Freedom. Civil liberties must be both protected and extended. The individual issues include gay rights, affirmative action, women's rights and so on, but the moral issue is freedom. That includes freedom of motherhood - the freedom of a woman to decide whether, when and with whom. It excludes state control of pregnancy. For there to be freedom, the media must be open to all. The airwaves must be kept public, and media monopolies (Murdoch, Clear Channel) broken up.

A Moral Economy. Prosperity is for everybody. Government makes investments, and those investments should reflect the overall public good. Corporate reform is necessary for a more ethnical business environment. That means honest bookkeeping (e.g., no free environmental dumping), no poisoning of people and the environment and no exploitation of labor (living wages, safe workplaces, no intimidation). Corporations are chartered by an accountable to the public.
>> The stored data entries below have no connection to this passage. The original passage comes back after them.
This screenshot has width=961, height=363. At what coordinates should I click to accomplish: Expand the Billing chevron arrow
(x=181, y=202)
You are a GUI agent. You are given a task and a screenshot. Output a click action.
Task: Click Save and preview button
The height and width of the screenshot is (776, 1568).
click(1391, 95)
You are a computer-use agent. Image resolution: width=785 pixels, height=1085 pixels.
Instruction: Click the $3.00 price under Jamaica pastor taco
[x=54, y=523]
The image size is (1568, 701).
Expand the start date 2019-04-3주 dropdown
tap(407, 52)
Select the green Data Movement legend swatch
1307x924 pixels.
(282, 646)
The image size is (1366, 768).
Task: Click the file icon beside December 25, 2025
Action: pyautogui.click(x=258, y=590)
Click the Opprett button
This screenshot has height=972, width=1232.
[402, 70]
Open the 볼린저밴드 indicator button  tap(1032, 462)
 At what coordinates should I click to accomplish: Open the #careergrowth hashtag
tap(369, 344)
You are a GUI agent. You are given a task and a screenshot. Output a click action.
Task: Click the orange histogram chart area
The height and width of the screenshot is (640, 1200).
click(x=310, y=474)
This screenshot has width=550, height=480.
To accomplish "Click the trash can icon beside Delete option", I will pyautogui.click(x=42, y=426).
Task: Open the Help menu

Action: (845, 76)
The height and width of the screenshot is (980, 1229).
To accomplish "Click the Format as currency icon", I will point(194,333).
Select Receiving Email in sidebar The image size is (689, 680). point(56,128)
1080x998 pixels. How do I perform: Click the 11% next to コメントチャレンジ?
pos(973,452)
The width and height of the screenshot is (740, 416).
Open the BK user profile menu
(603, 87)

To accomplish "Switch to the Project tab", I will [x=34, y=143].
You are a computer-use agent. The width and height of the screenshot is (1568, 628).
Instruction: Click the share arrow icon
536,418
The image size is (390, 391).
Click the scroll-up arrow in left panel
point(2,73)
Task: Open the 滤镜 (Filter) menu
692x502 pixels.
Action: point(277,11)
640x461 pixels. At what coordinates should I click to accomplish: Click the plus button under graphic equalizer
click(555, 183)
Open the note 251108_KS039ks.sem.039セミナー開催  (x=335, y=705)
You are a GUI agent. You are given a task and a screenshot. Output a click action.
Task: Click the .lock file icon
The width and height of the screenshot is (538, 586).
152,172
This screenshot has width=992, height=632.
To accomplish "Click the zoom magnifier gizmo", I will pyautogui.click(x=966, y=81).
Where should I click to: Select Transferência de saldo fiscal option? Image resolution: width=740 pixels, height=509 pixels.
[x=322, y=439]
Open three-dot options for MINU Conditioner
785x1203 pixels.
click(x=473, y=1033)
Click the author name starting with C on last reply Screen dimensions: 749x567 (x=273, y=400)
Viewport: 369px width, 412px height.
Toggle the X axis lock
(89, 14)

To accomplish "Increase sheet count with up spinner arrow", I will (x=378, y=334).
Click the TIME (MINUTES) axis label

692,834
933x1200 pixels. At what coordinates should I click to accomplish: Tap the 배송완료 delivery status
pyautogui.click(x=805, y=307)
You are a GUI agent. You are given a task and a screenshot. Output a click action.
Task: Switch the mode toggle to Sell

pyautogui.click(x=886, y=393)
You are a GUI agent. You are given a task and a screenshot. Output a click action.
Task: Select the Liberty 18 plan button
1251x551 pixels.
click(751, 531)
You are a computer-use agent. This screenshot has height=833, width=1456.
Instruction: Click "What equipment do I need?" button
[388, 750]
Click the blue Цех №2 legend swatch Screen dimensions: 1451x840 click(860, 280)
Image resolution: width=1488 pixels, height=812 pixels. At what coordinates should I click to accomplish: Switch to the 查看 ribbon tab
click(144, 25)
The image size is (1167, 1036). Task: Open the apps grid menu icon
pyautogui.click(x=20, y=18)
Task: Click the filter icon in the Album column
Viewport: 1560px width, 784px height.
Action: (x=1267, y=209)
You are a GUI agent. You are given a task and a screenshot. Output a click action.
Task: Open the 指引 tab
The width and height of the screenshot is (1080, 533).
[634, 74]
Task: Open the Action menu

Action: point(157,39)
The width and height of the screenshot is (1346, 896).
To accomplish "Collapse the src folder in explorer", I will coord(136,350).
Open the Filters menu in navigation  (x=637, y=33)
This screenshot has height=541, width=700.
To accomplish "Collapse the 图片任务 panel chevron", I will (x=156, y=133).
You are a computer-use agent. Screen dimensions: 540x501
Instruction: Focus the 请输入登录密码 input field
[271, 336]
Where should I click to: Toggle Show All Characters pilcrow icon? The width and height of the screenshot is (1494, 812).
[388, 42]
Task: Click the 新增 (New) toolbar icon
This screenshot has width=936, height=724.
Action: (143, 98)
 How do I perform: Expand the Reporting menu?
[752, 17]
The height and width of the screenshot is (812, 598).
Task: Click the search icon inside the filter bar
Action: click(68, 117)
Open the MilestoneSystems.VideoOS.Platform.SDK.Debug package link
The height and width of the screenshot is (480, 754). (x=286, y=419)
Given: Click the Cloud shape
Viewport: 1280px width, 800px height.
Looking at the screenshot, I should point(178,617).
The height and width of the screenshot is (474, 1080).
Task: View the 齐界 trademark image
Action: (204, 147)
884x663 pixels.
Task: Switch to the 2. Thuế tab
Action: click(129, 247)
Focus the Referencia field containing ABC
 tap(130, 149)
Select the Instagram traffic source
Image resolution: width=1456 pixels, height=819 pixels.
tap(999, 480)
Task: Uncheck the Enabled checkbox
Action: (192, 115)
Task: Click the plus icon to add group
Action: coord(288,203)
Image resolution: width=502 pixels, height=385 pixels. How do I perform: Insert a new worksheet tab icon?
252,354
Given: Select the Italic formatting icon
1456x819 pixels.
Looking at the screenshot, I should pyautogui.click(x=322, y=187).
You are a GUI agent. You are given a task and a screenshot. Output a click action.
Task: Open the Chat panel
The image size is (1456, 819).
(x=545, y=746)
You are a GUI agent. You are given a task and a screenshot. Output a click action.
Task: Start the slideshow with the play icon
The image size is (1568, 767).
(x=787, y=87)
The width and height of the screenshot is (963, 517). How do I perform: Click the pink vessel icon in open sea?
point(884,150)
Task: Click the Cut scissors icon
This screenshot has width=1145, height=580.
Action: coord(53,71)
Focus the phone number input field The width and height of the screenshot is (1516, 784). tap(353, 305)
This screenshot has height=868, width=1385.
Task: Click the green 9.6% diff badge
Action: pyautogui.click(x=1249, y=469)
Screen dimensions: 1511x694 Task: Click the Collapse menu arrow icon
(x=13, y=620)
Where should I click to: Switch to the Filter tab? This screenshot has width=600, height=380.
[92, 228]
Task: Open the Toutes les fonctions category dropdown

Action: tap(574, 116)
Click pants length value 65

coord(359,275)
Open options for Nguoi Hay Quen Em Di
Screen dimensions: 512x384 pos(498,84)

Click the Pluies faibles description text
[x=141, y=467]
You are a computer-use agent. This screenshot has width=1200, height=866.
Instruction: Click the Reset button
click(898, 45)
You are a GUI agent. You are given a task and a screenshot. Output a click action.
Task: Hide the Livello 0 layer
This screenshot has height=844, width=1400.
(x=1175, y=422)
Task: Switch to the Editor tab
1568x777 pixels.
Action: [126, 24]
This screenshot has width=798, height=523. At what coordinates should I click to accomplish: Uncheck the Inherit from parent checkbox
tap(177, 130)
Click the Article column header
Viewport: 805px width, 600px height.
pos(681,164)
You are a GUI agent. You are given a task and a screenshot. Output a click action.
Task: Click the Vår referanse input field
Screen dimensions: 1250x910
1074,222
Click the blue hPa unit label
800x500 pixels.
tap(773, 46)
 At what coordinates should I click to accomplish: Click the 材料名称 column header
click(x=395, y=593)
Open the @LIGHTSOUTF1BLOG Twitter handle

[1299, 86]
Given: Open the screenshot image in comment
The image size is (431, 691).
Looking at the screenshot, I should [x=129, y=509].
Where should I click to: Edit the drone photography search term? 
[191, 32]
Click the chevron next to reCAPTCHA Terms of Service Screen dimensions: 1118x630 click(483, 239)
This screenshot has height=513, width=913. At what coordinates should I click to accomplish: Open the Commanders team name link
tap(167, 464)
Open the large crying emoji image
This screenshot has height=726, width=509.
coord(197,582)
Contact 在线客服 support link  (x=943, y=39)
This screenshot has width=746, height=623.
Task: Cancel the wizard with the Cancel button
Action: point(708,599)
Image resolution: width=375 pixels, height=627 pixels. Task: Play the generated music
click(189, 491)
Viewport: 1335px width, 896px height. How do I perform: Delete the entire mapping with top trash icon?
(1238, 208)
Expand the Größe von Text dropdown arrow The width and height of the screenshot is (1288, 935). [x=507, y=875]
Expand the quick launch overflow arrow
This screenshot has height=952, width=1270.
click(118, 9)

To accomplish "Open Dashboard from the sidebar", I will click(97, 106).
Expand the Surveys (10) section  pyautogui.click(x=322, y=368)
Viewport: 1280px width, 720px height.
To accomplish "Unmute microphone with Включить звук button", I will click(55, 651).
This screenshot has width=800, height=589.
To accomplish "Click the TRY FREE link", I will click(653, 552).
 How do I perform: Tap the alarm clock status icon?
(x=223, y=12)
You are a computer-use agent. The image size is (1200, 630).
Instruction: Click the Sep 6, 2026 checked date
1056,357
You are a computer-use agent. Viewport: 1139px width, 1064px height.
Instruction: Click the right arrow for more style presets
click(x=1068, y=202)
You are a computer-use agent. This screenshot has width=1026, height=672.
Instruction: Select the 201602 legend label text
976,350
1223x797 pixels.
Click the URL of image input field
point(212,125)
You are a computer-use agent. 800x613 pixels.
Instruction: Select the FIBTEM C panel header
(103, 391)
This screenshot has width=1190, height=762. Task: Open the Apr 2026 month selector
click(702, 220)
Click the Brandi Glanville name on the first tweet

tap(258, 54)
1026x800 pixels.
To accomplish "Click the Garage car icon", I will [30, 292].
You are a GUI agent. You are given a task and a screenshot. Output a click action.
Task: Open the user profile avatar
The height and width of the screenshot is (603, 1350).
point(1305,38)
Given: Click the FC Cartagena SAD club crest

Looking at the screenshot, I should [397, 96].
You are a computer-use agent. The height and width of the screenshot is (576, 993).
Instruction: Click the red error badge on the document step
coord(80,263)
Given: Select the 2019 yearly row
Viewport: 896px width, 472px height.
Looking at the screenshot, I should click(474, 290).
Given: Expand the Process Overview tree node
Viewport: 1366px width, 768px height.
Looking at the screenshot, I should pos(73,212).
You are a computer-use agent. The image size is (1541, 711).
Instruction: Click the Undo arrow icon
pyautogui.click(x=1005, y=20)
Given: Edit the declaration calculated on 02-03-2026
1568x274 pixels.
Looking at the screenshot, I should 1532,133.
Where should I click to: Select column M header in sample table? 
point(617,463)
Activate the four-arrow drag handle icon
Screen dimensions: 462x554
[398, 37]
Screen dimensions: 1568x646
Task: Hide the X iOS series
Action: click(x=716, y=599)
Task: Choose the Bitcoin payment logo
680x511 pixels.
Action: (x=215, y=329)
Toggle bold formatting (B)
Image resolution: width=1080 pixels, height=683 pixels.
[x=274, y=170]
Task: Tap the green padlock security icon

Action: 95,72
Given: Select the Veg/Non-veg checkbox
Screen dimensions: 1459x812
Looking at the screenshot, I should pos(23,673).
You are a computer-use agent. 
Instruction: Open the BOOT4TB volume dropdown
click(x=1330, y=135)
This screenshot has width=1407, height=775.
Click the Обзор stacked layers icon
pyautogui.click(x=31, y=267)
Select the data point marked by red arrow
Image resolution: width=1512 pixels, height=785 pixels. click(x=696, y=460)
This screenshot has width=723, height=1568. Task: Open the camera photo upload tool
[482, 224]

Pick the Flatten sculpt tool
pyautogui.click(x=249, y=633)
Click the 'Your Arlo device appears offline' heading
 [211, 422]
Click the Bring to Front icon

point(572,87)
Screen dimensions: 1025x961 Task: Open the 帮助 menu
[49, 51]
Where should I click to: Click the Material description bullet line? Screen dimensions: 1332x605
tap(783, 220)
Instead of maximizing only shareholder profits, corporations should be chartered to maximize stakeholder well-being, where shareholders, employees, communities and the environment are all recognized and represented on corporate boards. The bottom quarter of our workforce does absolutely essential work for the economy (caring for children, cleaning houses, producing agriculture, cooking, day laboring and so on). Its members have earned the right to living wages and health care. But the economy is so structured that they cannot be fairly compensated all the time by those who pay their salaries. The economy as a whole should decently compensate those who hold it up. Bill Clinton captured this idea when he declared that people who work hard and play by the rules shouldn't be poor. That validated an ethic of work, but also of community and nurturance.

Global Cooperation. The United States should function as a good world citizen, maximizing cooperation with other governments, not just seeking to maximize its wealth and military power. That means recognizing the same moral values internationally as domestically. An ethical foreign policy means the inclusion of issues previously left out: women's rights and education, children's rights, labor issues, poverty and hunger, the global environment and global health. Many of these concerns are now addressed through global civil society - international organizations dedicated to peacekeeping and nation building. As the Iraq debacle shows, this worldview is not naive; it is a more effective brand of realism.

The Future. Progressive values center on our children's future - their education, their health, their prosperity, the environment they will inherit and the global situation they will find themselves in. That is the moral perspective. The issues include everything from education (teacher salaries, class size, diversity) to the federal deficit (will they be burdened with our debt?) to global warming and the extinction of species (will there still be elephants and bananas?) to health (will their bodies be poisoned as a result of our polices, and will there be health care for them?). Securing that future is central to our values.

These are the central themes of a progressive politics that comes out of progressive values. That is an important point. A progressive vision must cut across the usual program and interest-group categories. What we need are strategic initiatives that change many things at once. For example, the New Apollo Program - an investment of hundreds of billions over 10 years in alternative energy development (solar, wind, biomass, hydrogen) is also a jobs program, a foreign-policy issue (freedom from dependence on Middle East oil), a health issue (clean air and water, many fewer poisons in our bodies) and an ecology issue (cleans up pollution, addresses global warming). Corporate reform is another such strategic initiative.